(Beginning of The input)

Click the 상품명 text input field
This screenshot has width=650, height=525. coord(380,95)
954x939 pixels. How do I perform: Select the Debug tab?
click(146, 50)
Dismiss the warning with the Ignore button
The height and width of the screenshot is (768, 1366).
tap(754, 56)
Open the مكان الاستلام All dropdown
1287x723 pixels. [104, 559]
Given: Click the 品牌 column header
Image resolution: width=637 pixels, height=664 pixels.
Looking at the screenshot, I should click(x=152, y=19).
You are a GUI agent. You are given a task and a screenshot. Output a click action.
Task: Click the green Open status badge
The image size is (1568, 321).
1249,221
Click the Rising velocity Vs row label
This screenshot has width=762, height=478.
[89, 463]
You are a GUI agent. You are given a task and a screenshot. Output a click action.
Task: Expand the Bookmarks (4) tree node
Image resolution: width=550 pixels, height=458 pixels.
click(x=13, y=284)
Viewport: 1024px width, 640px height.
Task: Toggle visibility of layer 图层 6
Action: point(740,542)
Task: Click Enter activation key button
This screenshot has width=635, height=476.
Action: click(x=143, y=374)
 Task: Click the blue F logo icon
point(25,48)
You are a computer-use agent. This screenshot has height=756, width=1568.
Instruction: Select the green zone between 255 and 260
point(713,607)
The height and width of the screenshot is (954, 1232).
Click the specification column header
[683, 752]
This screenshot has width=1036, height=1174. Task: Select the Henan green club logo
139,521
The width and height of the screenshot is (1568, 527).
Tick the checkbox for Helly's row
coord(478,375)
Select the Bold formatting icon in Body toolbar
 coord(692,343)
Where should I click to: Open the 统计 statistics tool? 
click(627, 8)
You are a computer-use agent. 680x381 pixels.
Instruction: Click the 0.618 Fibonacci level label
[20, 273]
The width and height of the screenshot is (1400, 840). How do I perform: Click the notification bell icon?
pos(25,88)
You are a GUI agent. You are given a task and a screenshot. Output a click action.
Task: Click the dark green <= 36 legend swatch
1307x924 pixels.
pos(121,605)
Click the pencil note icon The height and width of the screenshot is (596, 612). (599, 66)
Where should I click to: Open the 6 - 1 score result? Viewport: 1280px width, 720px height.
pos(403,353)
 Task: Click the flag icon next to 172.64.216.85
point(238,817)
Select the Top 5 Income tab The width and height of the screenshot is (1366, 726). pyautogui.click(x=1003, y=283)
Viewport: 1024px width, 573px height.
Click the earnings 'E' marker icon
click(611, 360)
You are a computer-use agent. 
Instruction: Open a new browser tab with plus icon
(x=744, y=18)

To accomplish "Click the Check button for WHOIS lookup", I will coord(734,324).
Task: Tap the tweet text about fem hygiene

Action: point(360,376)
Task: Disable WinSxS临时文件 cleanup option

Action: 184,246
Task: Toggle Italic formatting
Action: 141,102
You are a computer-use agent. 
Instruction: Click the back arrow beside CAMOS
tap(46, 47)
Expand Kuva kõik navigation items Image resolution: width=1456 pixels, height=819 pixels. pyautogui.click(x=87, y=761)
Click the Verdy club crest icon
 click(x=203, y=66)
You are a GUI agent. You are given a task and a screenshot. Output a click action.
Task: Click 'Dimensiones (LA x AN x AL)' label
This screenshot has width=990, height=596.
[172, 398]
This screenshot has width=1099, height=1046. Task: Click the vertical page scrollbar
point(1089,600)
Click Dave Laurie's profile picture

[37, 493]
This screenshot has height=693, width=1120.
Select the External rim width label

(End of The input)

Required work: Return only the lines of the records in which the string "Expand" appears.

Response below:
Task: Expand the Bookmarks (4) tree node
Expand Kuva kõik navigation items Image resolution: width=1456 pixels, height=819 pixels. pyautogui.click(x=87, y=761)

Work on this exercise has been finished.